▶ _Selected text_:
EA lawyers have successfully represented tax fraud whistleblowers for years, even before whistleblower rewards became mandatory. The Tax Relief and Health Care Act of 2006, signed into law on December 20, 2006, amended the Internal Revenue Code to provide for substantially increased rewards for tax fraud whistleblowers.
The new law applies to claims for rewards in cases in which the potential amount owed to the IRS for taxes, penalties, and interests exceeds $2 million and, in cases of individuals, the taxpayer's gross annual income must exceed $200,000.
The new law provides a minimum reward of 15% and a maximum reward of 30%. This is a substantial increase over the previous regulations that provided a minimum discretionary recovery of 1% and a maximum recovery of 15% for whistleblowers.
The new law also provides that IRS must make a reward payment in those cases in which pursues a remedy against a taxpayer based upon information provided by the whistleblower. This mandatory requirement that the IRS pay a reward is a drastic change from the previous regulation that, in effect, gave the IRS the discretion to decide whether a reward was appropriate in any given circumstance.

▶ _Short problem_: Rewrite the passage on tax fraud whistleblower rewards from "The new law also" to "any given circumstance.", swapping "drastic" for "sweeping".

Element and text location data:

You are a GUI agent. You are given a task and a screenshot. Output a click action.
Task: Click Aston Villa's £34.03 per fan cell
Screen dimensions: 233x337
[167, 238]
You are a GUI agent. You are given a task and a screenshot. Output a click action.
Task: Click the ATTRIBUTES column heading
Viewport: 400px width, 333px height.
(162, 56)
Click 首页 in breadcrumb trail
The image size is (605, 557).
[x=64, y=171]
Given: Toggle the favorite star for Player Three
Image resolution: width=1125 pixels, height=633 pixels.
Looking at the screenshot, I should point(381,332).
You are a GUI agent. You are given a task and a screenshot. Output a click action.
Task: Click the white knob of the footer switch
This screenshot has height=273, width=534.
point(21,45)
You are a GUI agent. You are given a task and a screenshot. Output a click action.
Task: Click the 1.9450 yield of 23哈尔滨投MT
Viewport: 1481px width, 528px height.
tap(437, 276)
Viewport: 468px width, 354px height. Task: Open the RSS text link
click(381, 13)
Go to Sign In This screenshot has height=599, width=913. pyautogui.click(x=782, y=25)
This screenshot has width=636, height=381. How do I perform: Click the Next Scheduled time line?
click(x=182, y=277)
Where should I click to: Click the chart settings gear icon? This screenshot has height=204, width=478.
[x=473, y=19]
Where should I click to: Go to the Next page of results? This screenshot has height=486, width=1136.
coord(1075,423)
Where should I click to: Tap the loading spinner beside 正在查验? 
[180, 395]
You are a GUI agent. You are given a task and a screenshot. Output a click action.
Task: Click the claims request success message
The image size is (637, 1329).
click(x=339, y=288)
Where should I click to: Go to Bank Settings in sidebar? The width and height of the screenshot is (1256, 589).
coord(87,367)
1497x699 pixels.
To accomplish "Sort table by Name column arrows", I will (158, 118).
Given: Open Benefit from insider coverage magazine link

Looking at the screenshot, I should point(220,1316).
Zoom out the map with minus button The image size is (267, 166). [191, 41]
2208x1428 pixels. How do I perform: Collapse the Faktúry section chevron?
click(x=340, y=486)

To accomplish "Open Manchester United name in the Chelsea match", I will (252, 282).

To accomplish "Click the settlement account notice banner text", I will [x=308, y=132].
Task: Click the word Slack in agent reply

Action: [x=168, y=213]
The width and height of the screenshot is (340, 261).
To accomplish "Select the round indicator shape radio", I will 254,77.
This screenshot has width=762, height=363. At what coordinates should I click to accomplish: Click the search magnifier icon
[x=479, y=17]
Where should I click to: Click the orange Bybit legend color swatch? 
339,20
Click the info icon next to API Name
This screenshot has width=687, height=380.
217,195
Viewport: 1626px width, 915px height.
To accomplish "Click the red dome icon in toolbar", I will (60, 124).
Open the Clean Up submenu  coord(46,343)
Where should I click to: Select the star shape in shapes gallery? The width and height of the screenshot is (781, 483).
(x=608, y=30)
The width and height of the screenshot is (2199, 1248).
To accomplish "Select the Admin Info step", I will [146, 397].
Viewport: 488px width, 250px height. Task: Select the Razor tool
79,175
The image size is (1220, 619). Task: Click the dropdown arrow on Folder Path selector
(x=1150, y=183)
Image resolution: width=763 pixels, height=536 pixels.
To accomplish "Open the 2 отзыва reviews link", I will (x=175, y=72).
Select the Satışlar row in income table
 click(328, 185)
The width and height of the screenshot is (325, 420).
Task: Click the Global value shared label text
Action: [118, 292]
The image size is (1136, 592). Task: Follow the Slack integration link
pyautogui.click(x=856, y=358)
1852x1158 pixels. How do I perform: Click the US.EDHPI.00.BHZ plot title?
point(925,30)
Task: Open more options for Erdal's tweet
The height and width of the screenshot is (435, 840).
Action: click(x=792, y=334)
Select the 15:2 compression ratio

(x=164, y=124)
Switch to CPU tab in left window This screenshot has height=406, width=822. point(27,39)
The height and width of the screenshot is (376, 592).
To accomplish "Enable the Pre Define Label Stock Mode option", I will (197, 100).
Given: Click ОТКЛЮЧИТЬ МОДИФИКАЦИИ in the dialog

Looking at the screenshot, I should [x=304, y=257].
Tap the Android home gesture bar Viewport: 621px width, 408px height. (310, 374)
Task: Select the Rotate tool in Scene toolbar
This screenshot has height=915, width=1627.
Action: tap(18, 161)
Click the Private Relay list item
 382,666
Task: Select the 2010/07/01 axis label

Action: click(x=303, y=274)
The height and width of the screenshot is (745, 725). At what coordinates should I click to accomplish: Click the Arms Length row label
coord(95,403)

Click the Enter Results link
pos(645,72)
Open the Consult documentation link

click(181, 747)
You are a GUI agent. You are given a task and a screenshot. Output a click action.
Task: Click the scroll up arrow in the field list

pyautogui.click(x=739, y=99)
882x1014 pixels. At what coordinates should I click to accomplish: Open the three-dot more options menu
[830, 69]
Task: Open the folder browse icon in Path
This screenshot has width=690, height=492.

▶ _Answer in full_:
The new law also provides that IRS must make a reward payment in those cases in which pursues a remedy against a taxpayer based upon information provided by the whistleblower. This mandatory requirement that the IRS pay a reward is a sweeping change from the previous regulation that, in effect, gave the IRS the discretion to decide whether a reward was appropriate in any given circumstance.